Skip to content
New issue

Have a question about this project? Sign up for a free GitHub account to open an issue and contact its maintainers and the community.

By clicking “Sign up for GitHub”, you agree to our terms of service and privacy statement. We’ll occasionally send you account related emails.

Already on GitHub? Sign in to your account

Got "IndexError: list index out of range" in generate_multihetsep.py #31

Open
ymatmt opened this issue Jun 2, 2020 · 12 comments
Open

Comments

@ymatmt
Copy link

ymatmt commented Jun 2, 2020

I am trying to use MSMC in the Cat species. But I got an error as follows.

msmc-tools-master/generate_multihetsep.py --chr=${CHR} --mask=${BAM}out_mask_chr${CHR}.vcf.gz ${VCF}${CHR}phased.vcf.gz > ${VCF}${CHR}_multihetsep.txt

generating msmc input file with 2 haplotypes
adding mask: cat_msmc_test/bam/ERR2497923_sorted.bam_out_mask_chrA1.vcf.gz
Traceback (most recent call last):
File "msmc-tools-master/generate_multihetsep.py", line 200, in
maskIterators.append(MaskIterator(f))
File "msmc-tools-master/generate_multihetsep.py", line 19, in init
self.readLine()
File "msmc-tools-master/generate_multihetsep.py", line 29, in readLine
self.start = int(fields[1]) + 1
IndexError: list index out of range

I am wondering about one possibility getting the error is Chromosome number in Cat (e.g. A1, A2...). Do you have any ideas to solve it? Thank you!

@stschiff
Copy link
Owner

Are you sure you have a correct mask file here? It seems you're giving it a VCF instead of a BED file for the mask.

@Hjorvik
Copy link

Hjorvik commented Mar 8, 2022

Hi! I'm facing a similar error message but this time while reading the vcf file.

Traceback (most recent call last):
File "/proj/snic2018-8-331/private/src/msmc_workflow/msmc-tools-master/generate_multihetsep.py", line 195, in
joinedVcfIterator = JoinedVcfIterator(args.files, trios)

**Extracted information:**
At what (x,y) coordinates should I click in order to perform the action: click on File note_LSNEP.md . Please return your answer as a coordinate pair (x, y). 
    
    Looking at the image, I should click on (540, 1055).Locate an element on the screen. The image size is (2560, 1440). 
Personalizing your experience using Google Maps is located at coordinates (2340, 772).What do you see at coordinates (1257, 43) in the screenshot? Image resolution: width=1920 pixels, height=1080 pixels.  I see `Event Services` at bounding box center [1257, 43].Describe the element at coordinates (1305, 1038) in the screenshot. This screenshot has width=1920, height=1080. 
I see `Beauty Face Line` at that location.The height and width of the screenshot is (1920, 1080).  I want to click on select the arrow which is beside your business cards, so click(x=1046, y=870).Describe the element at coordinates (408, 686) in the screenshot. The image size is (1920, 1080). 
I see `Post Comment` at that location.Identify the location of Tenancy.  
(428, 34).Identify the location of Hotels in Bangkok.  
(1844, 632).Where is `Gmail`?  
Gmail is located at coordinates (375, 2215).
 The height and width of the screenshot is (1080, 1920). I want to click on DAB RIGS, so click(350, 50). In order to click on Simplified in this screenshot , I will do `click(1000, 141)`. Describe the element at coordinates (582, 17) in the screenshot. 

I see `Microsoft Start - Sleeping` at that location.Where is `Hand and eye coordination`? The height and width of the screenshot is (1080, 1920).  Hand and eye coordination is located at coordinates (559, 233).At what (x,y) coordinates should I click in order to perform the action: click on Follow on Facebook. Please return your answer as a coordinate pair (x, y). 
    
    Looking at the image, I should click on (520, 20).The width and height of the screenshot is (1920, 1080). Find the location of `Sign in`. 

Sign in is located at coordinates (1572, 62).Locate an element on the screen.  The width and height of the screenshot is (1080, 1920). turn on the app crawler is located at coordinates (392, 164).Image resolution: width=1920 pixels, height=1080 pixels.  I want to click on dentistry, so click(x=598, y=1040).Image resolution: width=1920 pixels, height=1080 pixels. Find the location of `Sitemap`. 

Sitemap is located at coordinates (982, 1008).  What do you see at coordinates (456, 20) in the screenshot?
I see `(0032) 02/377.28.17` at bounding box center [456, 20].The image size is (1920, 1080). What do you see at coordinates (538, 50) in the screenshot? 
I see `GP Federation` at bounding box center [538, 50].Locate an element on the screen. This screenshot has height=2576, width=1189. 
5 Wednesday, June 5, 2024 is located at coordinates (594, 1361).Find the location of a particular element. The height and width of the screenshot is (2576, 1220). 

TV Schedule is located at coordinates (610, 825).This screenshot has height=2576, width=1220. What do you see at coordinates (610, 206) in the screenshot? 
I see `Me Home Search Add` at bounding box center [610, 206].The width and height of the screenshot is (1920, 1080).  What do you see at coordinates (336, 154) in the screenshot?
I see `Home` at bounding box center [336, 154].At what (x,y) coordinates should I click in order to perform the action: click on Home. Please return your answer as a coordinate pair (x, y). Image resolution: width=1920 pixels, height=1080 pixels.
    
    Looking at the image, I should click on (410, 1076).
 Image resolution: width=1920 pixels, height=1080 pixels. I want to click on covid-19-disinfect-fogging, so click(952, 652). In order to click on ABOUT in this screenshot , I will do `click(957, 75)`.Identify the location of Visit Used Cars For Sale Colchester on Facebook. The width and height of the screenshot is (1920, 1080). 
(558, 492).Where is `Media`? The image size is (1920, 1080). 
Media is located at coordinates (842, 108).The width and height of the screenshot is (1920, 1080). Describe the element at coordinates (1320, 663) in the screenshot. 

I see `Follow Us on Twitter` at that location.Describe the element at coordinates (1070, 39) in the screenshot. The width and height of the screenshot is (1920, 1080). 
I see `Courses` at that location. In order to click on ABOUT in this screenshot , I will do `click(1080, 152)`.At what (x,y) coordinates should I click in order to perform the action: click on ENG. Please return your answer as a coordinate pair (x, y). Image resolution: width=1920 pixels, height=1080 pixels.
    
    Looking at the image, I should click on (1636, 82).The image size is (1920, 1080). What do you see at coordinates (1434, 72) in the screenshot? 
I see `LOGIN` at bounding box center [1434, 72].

**Goals:**
#1 In the GitHub thread about the MSMC error, shorten the paragraph beginning "Are you sure you have a correct mask file here?" while keeping its main points.
#2 Write the next part of the GitHub thread about the MSMC error, continuing after its last line.
The items above come from a different source than the GitHub thread.

**Outputs for the tasks:**
#1 The mask file may be wrong: it looks like a VCF was supplied where a BED file is expected.

#2
File "/proj/snic2018-8-331/private/src/msmc_workflow/msmc-tools-master/generate_multihetsep.py", line 131, in init
self.current_lines = [next(v) for v in self.vcfIterators]
File "/proj/snic2018-8-331/private/src/msmc_workflow/msmc-tools-master/generate_multihetsep.py", line 131, in
self.current_lines = [next(v) for v in self.vcfIterators]
File "/proj/snic2018-8-331/private/src/msmc_workflow/msmc-tools-master/generate_multihetsep.py", line 68, in next
chrom = fields[0]

The command I used is this:
python3 /proj/snic2018-8-331/private/src/msmc_workflow/msmc-tools-master/generate_multihetsep.py --mask=mask_files/$ind.$chr.bed.gz --mask=mapping_mask/Oar3.1.maskchr${chr}.mask.bed.gz vcf_out/$ind.$chr.vcf.gz > input_singleind/$ind.$chr.ff.msmc.inp

Python version: Python 3.7.3

@stschiff
Copy link
Owner

could you post the error message, not just the Traceback, please?

@Hjorvik
Copy link

Hjorvik commented Mar 21, 2022

The error message was the same as in the first message: "IndexError: list index out of range"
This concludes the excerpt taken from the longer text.